PCI compliance requirement 7: Restrict accessDate: Jun 01, 2009
Diana Kelley and Ed Moyle of Security Curve review PCI compliance requirement 7: "Restrict access to cardholder data by business need-to-know." To meet PCI compliance requirement 7, you must:
- Have a policy and dcoumented processes that limit who can have access to cardholder data
- Have systems that enforce the policy
The compliance duo addresses common questions related to PCI compliance requirement 7, like "Do we need an automated access control system?"
Watch the rest of the PCI compliance videos, as Ed and Diana review each particular requirement.
Editor's note: This video is based on PCI DSS version 1.1. For updated information on the changes in PCI DSS version 1.2, see the following:
- Version 1.2 of PCI DSS answers questions, raises others
- PCI version 1.2 clarifications: How to get an early start on compliance audits
Read the full text transcript from this video below. Please note the full transcript is for reference only and may include limited inaccuracies. To suggest a transcript correction, contact email@example.com.
PCI compliance requirement 7: Restrict access
Ed Moyle: The next requirement, Requirement 7: Restrict access to
cardholder data. This is pretty intuitive. This just means that you have a
policy, documented processes, and some kind of system that enforces access
control, or restriction of access to those systems that store processes and
transmits to data. Most of the time, most likely you already had this. A
lot of folks ask, 'You mean like with the functionality that is provided by
logging into Windows and being on a domain?' Yes. Just make sure that it is
documented and that you do have the automated access control system, and
you document what that means, and so on. Most of the time, in an evaluation
context, we see that folks have this already, they just do not have the
policy around it that enforce it, that supports it.
Diana Kelley: Right. You can link back to your identity data stores, this
wall to help you with requirement, as well, to get policy and access
control. One 'gotcha' here that I would add is that you may have
applications that were not architected to be very granular in access
Ed Moyle: Great point.
Diana Kelley: It could that all of the developers had the full blown
developer login and that they can still get to and use, even years after
that person has been deployed. Make sure that if you have applications that
are wide open, that you have taken some steps, either to re-architect the
internal access control or to put protection around, wrap them around the
application to make sure that you are really doing the access you need. The
quick hits are that you want to deal with the policy itself. There are a
lot of policies around what the rules are, who can get to what, and where,
and what you, and technical mechanisms you have in place to support that.

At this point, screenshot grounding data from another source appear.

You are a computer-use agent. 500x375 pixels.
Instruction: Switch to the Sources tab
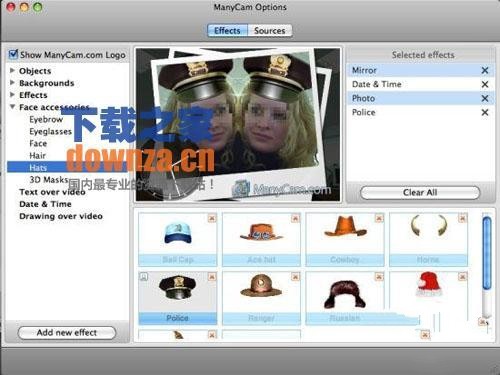click(270, 31)
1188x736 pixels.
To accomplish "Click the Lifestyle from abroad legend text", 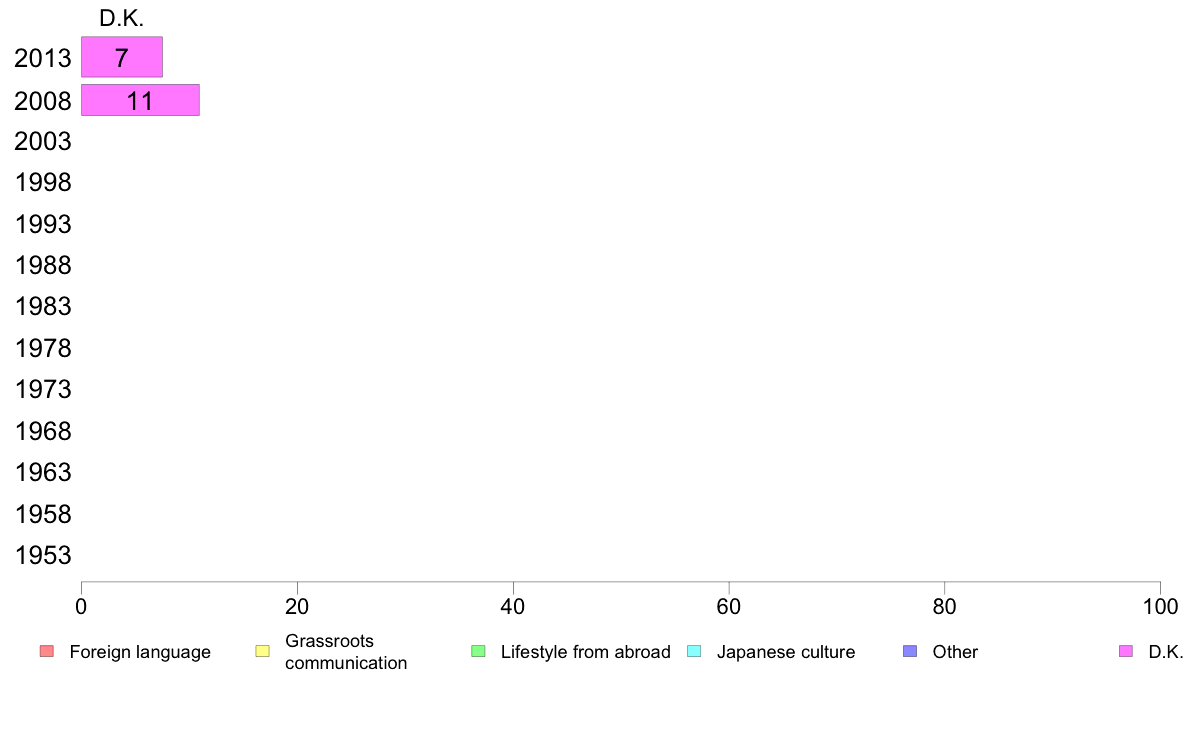I will (x=586, y=652).
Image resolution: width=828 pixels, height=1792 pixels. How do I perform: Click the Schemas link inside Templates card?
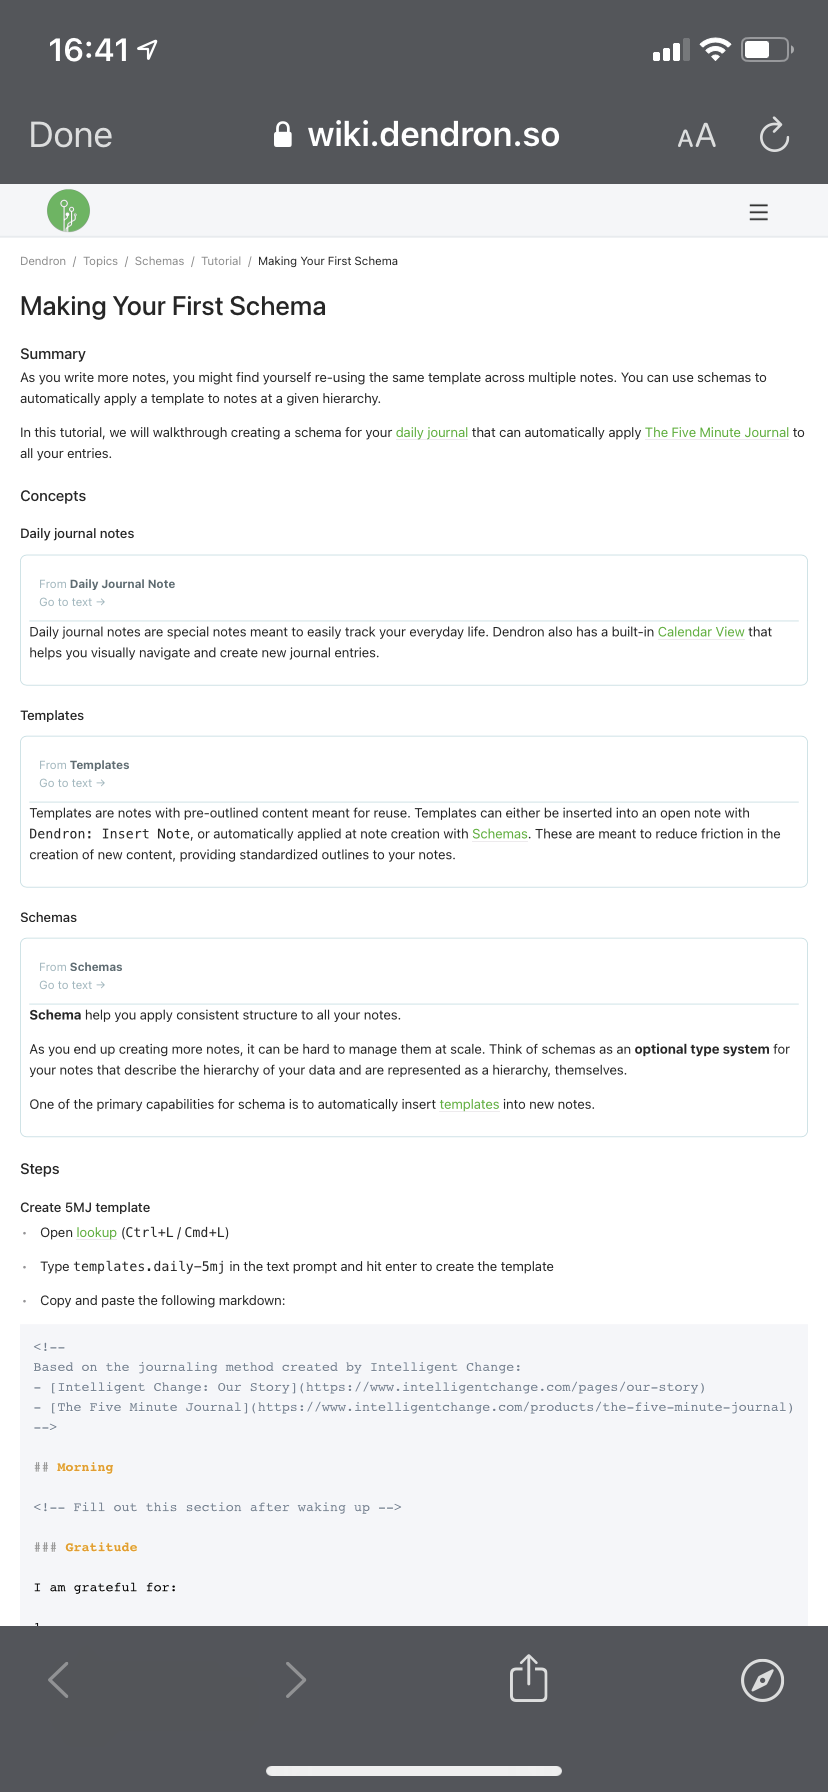500,833
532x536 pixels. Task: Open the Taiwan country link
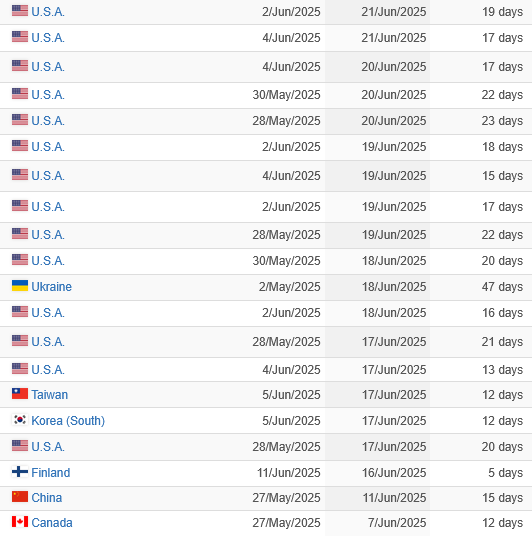coord(50,394)
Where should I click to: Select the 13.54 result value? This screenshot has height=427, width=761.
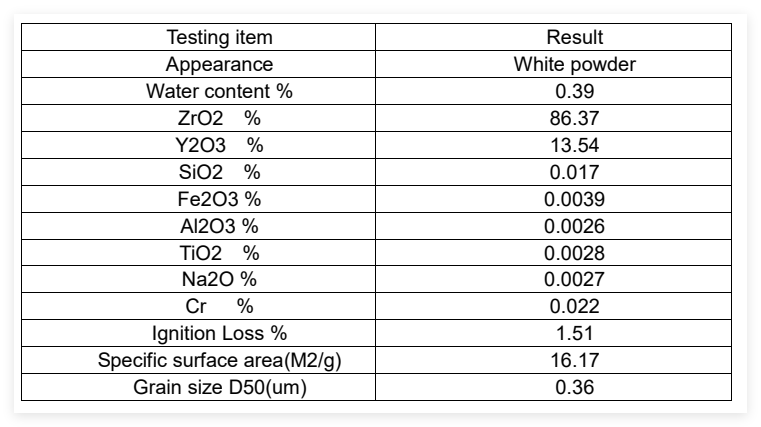click(574, 145)
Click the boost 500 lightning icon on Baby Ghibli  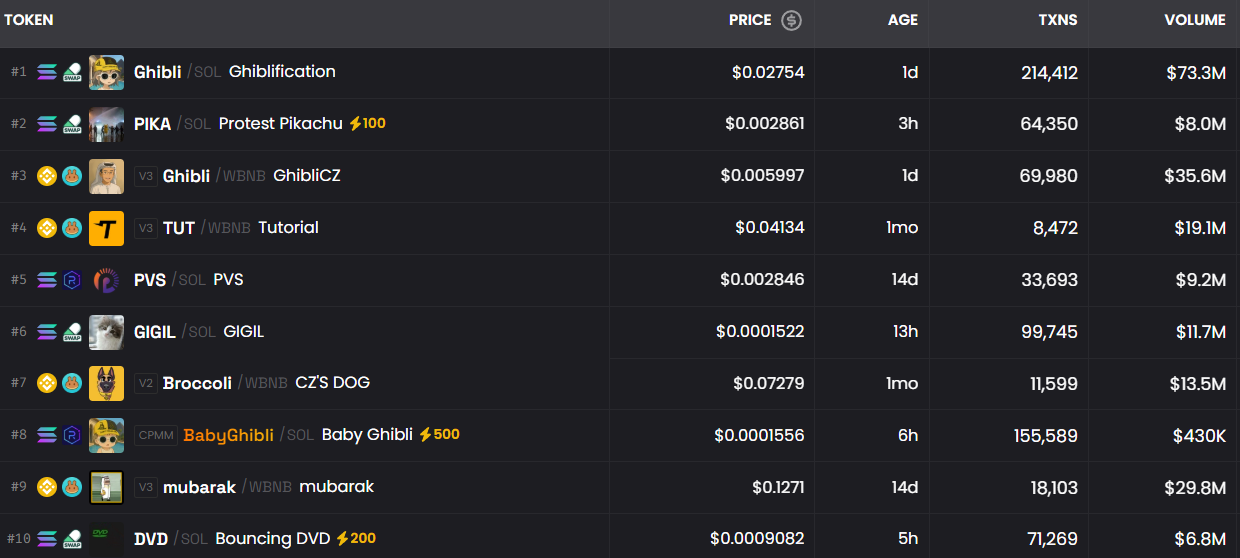tap(425, 435)
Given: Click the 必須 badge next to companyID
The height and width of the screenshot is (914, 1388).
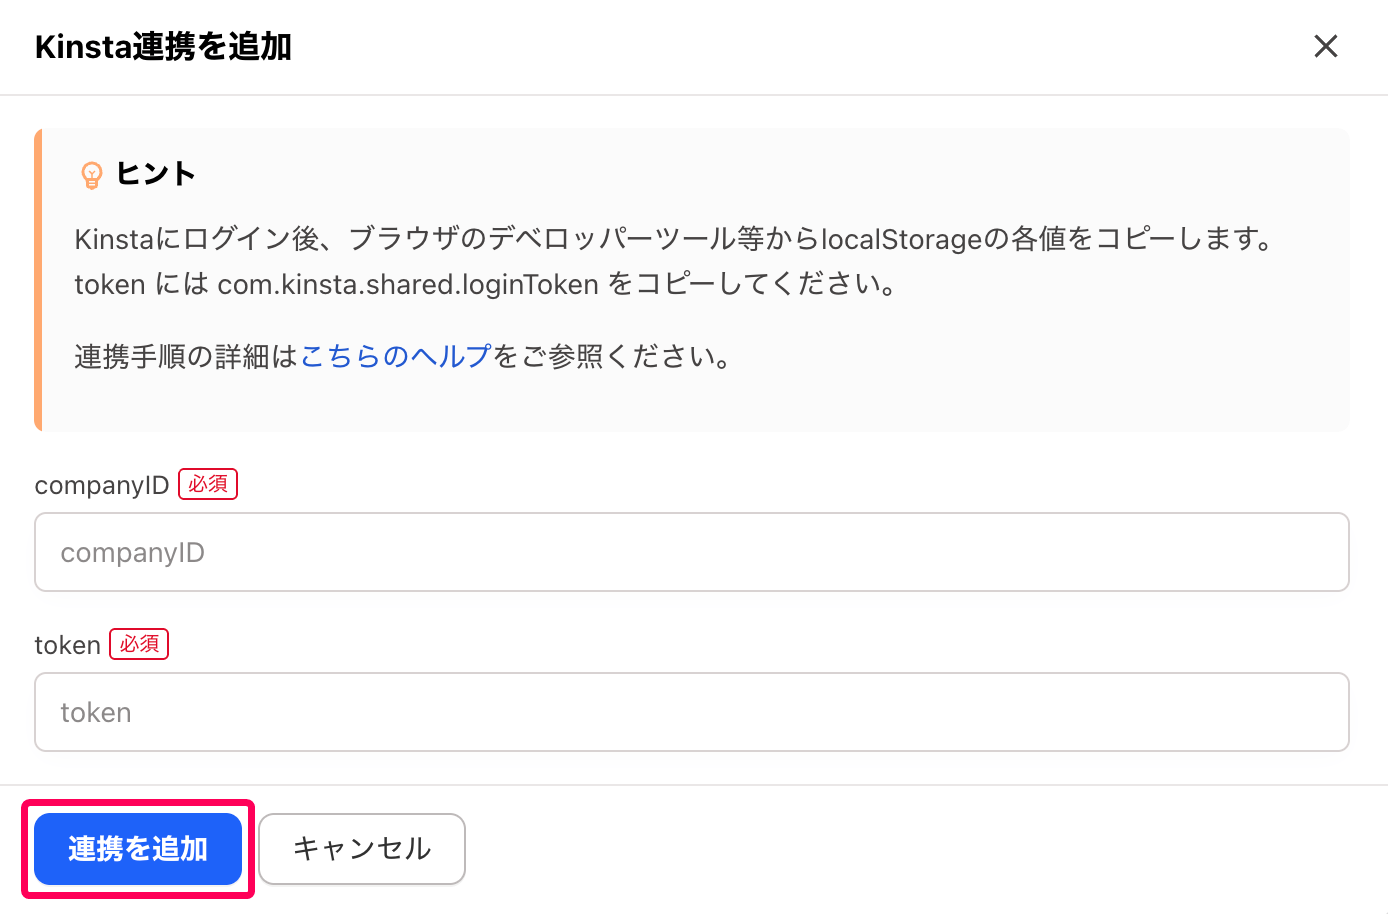Looking at the screenshot, I should coord(208,484).
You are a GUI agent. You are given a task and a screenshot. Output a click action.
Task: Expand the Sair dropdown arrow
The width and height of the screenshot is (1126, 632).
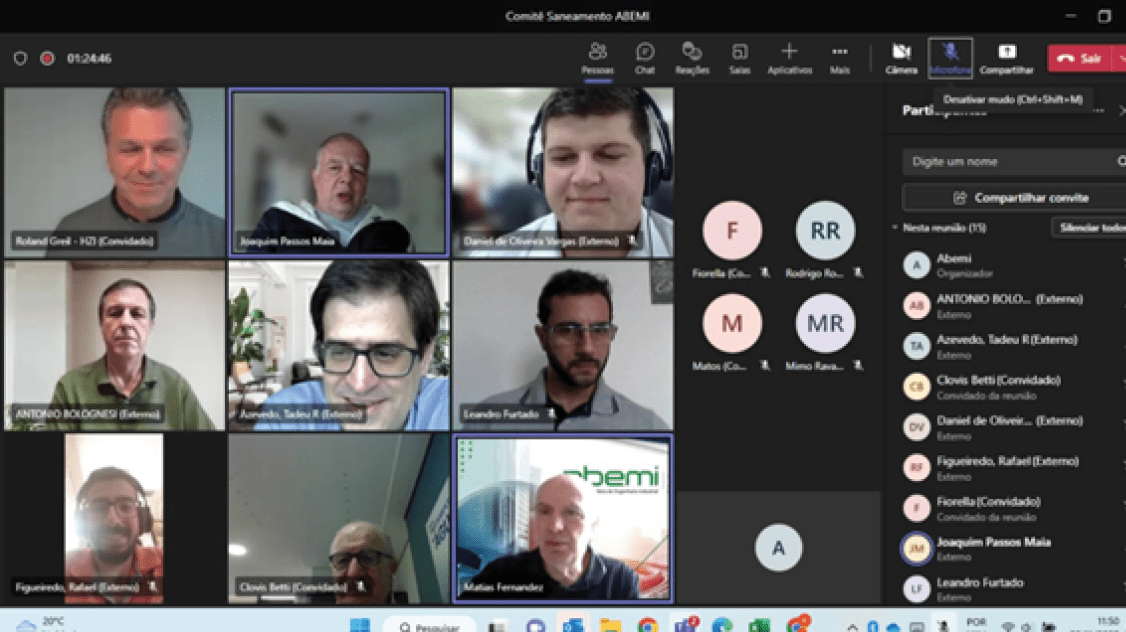(x=1119, y=58)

Another good thing is you want a default deny posture.
Ed Moyle: That is important, too.
Diana Kelley: Keep this, yes, it is traditional hardcore security, but
really, what you want is, that which is not allowed, is forbidden. Make
sure that you are opening up access as needed to users that need the pan
rather than that you got it wide open and now you are trying to firewall,
cutting people out; you want to go in a reverse direction here.